GOAL OF THE EXERCISE - Would you print the records below without changing anything?

Collection entries
--------------------

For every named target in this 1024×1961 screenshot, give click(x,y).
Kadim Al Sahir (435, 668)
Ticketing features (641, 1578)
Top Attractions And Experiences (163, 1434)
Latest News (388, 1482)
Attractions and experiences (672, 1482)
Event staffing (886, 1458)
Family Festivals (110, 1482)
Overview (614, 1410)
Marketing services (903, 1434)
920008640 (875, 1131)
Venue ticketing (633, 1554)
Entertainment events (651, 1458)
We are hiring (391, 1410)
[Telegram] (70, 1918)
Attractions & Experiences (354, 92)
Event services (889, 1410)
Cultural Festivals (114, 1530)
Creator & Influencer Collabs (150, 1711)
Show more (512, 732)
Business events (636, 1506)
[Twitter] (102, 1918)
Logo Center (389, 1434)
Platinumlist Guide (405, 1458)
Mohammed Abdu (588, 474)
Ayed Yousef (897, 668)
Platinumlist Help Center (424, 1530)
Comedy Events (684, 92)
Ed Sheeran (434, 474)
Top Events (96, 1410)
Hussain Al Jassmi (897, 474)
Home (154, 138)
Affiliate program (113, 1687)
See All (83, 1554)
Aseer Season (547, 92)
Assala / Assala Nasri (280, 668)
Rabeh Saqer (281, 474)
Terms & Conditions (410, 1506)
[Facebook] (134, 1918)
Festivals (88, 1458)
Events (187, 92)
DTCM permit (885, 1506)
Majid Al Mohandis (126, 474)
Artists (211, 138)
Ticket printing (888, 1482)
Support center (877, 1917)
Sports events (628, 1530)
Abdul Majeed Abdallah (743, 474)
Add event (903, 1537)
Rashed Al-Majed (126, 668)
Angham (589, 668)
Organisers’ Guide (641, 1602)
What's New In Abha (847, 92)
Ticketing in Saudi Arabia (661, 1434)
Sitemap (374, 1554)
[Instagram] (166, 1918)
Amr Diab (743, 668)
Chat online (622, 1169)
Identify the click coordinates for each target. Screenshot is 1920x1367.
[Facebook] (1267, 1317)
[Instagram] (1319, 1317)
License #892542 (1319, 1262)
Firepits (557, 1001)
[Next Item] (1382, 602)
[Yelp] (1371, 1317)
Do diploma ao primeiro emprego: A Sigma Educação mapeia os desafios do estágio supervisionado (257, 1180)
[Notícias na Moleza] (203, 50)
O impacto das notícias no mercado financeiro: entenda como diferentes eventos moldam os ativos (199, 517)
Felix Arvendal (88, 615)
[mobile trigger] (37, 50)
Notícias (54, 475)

--------------------

WRITTEN RESPONSE -
For every named target in this 1024×1961 screenshot, give click(x,y).
Kadim Al Sahir (435, 668)
Ticketing features (641, 1578)
Top Attractions And Experiences (163, 1434)
Latest News (388, 1482)
Attractions and experiences (672, 1482)
Event staffing (886, 1458)
Family Festivals (110, 1482)
Overview (614, 1410)
Marketing services (903, 1434)
920008640 (875, 1131)
Venue ticketing (633, 1554)
Entertainment events (651, 1458)
We are hiring (391, 1410)
[Telegram] (70, 1918)
Attractions & Experiences (354, 92)
Event services (889, 1410)
Cultural Festivals (114, 1530)
Creator & Influencer Collabs (150, 1711)
Show more (512, 732)
Business events (636, 1506)
[Twitter] (102, 1918)
Logo Center (389, 1434)
Platinumlist Guide (405, 1458)
Mohammed Abdu (588, 474)
Ayed Yousef (897, 668)
Platinumlist Help Center (424, 1530)
Comedy Events (684, 92)
Ed Sheeran (434, 474)
Top Events (96, 1410)
Hussain Al Jassmi (897, 474)
Home (154, 138)
Affiliate program (113, 1687)
See All (83, 1554)
Aseer Season (547, 92)
Assala / Assala Nasri (280, 668)
Rabeh Saqer (281, 474)
Terms & Conditions (410, 1506)
[Facebook] (134, 1918)
Festivals (88, 1458)
Events (187, 92)
DTCM permit (885, 1506)
Majid Al Mohandis (126, 474)
Artists (211, 138)
Ticket printing (888, 1482)
Support center (877, 1917)
Sports events (628, 1530)
Abdul Majeed Abdallah (743, 474)
Add event (903, 1537)
Rashed Al-Majed (126, 668)
Angham (589, 668)
Organisers’ Guide (641, 1602)
What's New In Abha (847, 92)
Ticketing in Saudi Arabia (661, 1434)
Sitemap (374, 1554)
[Instagram] (166, 1918)
Amr Diab (743, 668)
Chat online (622, 1169)
Identify the click coordinates for each target. Screenshot is 1920x1367.
[Facebook] (1267, 1317)
[Instagram] (1319, 1317)
License #892542 (1319, 1262)
Firepits (557, 1001)
[Next Item] (1382, 602)
[Yelp] (1371, 1317)
Do diploma ao primeiro emprego: A Sigma Educação mapeia os desafios do estágio supervisionado (257, 1180)
[Notícias na Moleza] (203, 50)
O impacto das notícias no mercado financeiro: entenda como diferentes eventos moldam os ativos (199, 517)
Felix Arvendal (88, 615)
[mobile trigger] (37, 50)
Notícias (54, 475)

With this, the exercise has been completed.